Cost of sales equally grew by 31 per cent to N2.541 billion in 2021 to N1.946 billion in 2020. Loss after tax stood at N947.580 million in from a loss of N618.900 million in 2020, representing a growth of 53.1per cent. For the nine months ended September 2021, R.T Briscoe reported a loss after tax of N1.642 billion as against N876.421 million posted in 2020.
However, revenue rose by 60 per cent to N5.844 billion from N3.650 billion in 2020 but the cost of sales grew by 70 per cent to N4,624 billion in 2021 from N2.718 billion in 2020.
Chairman of the company, Sir Sunday Nwosu, had, while addressing shareholders at the 2018 AGM, said the three major threats to the going concern status of the company over the past few years had been its liquidity challenges due to chronic undercapitalisation, the loss-making business situation, including the winding-up petition and another court case, which arose due to the inability of our company to settle its indebtedness to its bankers.
Nwosu, who noted that the major threats to the going concern status of the company were being firmly addressed with the results slow, but encouraging, explained that the board and indeed the shareholders of our company are concerned about the liquidity challenges of the company and are taking steps to resolve this situation.
Also addressing the shareholders at the 2019 AGM, Nwosu noted: “The future of our company lies in its ability to reposition itself and chart a differentiating course in the very competitive auto industry, which currently accounts for about 70 per cent of our business activities.
“We are currently also focusing upon and developing our technical and real estate businesses which have shown promising prospects over the years but have had restricted growth due to limited working capital.

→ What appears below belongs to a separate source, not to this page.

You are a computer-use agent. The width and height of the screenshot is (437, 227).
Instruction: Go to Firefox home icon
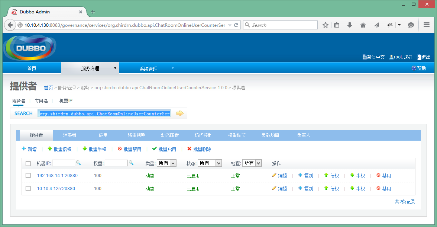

“Our company holds licences (now due for renewal) for the assembling of motor vehicles and generators in Nigeria and, in this regard, we are currently reinforcing our relationship with BYD, a global leader in electric automobiles, metro transportation and alternative energy with a new MOU to be executed.
“The expected recapitalisation of the company would give the needed impetus for the exponential growth of our various business activities.”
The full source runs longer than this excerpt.